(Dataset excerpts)
★ ★ ★

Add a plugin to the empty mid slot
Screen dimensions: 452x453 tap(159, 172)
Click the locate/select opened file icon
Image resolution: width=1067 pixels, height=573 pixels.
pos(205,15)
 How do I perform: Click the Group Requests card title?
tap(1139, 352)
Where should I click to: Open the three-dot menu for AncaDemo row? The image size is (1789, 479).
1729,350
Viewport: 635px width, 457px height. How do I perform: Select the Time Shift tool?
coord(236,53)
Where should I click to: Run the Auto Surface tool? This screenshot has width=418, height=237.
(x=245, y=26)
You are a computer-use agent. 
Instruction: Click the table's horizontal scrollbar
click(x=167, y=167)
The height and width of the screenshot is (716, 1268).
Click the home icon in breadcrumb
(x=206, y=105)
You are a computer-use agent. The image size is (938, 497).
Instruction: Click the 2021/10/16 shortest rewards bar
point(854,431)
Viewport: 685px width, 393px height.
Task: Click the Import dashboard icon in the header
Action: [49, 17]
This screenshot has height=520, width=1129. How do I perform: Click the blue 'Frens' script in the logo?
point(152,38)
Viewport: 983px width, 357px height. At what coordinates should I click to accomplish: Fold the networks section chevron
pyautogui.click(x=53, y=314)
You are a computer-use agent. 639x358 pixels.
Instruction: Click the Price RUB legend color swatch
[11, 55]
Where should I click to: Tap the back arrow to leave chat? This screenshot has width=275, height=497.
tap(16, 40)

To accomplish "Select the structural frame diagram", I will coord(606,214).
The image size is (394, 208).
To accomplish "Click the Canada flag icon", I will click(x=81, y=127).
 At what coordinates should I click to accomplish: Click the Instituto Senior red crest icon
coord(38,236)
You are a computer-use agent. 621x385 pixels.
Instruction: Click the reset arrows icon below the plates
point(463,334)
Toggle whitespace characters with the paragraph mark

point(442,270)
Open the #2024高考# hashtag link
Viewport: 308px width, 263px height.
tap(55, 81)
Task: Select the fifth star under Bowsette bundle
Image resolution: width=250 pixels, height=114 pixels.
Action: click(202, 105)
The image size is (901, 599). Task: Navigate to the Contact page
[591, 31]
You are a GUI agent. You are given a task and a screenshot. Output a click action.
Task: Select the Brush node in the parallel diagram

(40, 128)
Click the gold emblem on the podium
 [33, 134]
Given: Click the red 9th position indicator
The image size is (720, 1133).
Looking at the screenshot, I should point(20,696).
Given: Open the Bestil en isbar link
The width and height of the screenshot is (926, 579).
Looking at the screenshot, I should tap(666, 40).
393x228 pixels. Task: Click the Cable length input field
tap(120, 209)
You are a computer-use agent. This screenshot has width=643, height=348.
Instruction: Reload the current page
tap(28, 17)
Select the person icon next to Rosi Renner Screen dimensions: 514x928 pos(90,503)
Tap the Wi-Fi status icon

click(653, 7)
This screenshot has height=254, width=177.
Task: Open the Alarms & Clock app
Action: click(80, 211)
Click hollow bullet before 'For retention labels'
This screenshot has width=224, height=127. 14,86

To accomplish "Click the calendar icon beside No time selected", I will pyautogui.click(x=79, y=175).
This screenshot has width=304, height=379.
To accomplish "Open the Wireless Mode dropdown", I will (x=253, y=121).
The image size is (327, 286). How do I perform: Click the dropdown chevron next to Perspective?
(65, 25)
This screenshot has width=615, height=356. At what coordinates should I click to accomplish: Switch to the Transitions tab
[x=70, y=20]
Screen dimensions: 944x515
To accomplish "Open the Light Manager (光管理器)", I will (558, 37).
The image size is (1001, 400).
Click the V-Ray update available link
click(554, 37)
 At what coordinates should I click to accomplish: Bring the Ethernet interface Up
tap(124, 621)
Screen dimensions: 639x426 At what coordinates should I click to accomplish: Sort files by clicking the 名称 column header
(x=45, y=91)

★ ★ ★

_Exercise details_
The response has to contain every record shown above, unaltered and complete.

_The answer_
Add a plugin to the empty mid slot
Screen dimensions: 452x453 tap(159, 172)
Click the locate/select opened file icon
Image resolution: width=1067 pixels, height=573 pixels.
pos(205,15)
 How do I perform: Click the Group Requests card title?
tap(1139, 352)
Where should I click to: Open the three-dot menu for AncaDemo row? The image size is (1789, 479).
1729,350
Viewport: 635px width, 457px height. How do I perform: Select the Time Shift tool?
coord(236,53)
Where should I click to: Run the Auto Surface tool? This screenshot has width=418, height=237.
(x=245, y=26)
You are a computer-use agent. 
Instruction: Click the table's horizontal scrollbar
click(x=167, y=167)
The height and width of the screenshot is (716, 1268).
Click the home icon in breadcrumb
(x=206, y=105)
You are a computer-use agent. The image size is (938, 497).
Instruction: Click the 2021/10/16 shortest rewards bar
point(854,431)
Viewport: 685px width, 393px height.
Task: Click the Import dashboard icon in the header
Action: [49, 17]
This screenshot has height=520, width=1129. How do I perform: Click the blue 'Frens' script in the logo?
point(152,38)
Viewport: 983px width, 357px height. At what coordinates should I click to accomplish: Fold the networks section chevron
pyautogui.click(x=53, y=314)
You are a computer-use agent. 639x358 pixels.
Instruction: Click the Price RUB legend color swatch
[11, 55]
Where should I click to: Tap the back arrow to leave chat? This screenshot has width=275, height=497.
tap(16, 40)

To accomplish "Select the structural frame diagram", I will coord(606,214).
The image size is (394, 208).
To accomplish "Click the Canada flag icon", I will click(x=81, y=127).
 At what coordinates should I click to accomplish: Click the Instituto Senior red crest icon
coord(38,236)
You are a computer-use agent. 621x385 pixels.
Instruction: Click the reset arrows icon below the plates
point(463,334)
Toggle whitespace characters with the paragraph mark

point(442,270)
Open the #2024高考# hashtag link
Viewport: 308px width, 263px height.
tap(55, 81)
Task: Select the fifth star under Bowsette bundle
Image resolution: width=250 pixels, height=114 pixels.
Action: click(202, 105)
The image size is (901, 599). Task: Navigate to the Contact page
[591, 31]
You are a GUI agent. You are given a task and a screenshot. Output a click action.
Task: Select the Brush node in the parallel diagram

(40, 128)
Click the gold emblem on the podium
 [33, 134]
Given: Click the red 9th position indicator
The image size is (720, 1133).
Looking at the screenshot, I should point(20,696).
Given: Open the Bestil en isbar link
The width and height of the screenshot is (926, 579).
Looking at the screenshot, I should tap(666, 40).
393x228 pixels. Task: Click the Cable length input field
tap(120, 209)
You are a computer-use agent. This screenshot has width=643, height=348.
Instruction: Reload the current page
tap(28, 17)
Select the person icon next to Rosi Renner Screen dimensions: 514x928 pos(90,503)
Tap the Wi-Fi status icon

click(653, 7)
This screenshot has height=254, width=177.
Task: Open the Alarms & Clock app
Action: click(80, 211)
Click hollow bullet before 'For retention labels'
This screenshot has width=224, height=127. 14,86

To accomplish "Click the calendar icon beside No time selected", I will pyautogui.click(x=79, y=175).
This screenshot has width=304, height=379.
To accomplish "Open the Wireless Mode dropdown", I will (x=253, y=121).
The image size is (327, 286). How do I perform: Click the dropdown chevron next to Perspective?
(65, 25)
This screenshot has width=615, height=356. At what coordinates should I click to accomplish: Switch to the Transitions tab
[x=70, y=20]
Screen dimensions: 944x515
To accomplish "Open the Light Manager (光管理器)", I will (558, 37).
The image size is (1001, 400).
Click the V-Ray update available link
click(554, 37)
 At what coordinates should I click to accomplish: Bring the Ethernet interface Up
tap(124, 621)
Screen dimensions: 639x426 At what coordinates should I click to accomplish: Sort files by clicking the 名称 column header
(x=45, y=91)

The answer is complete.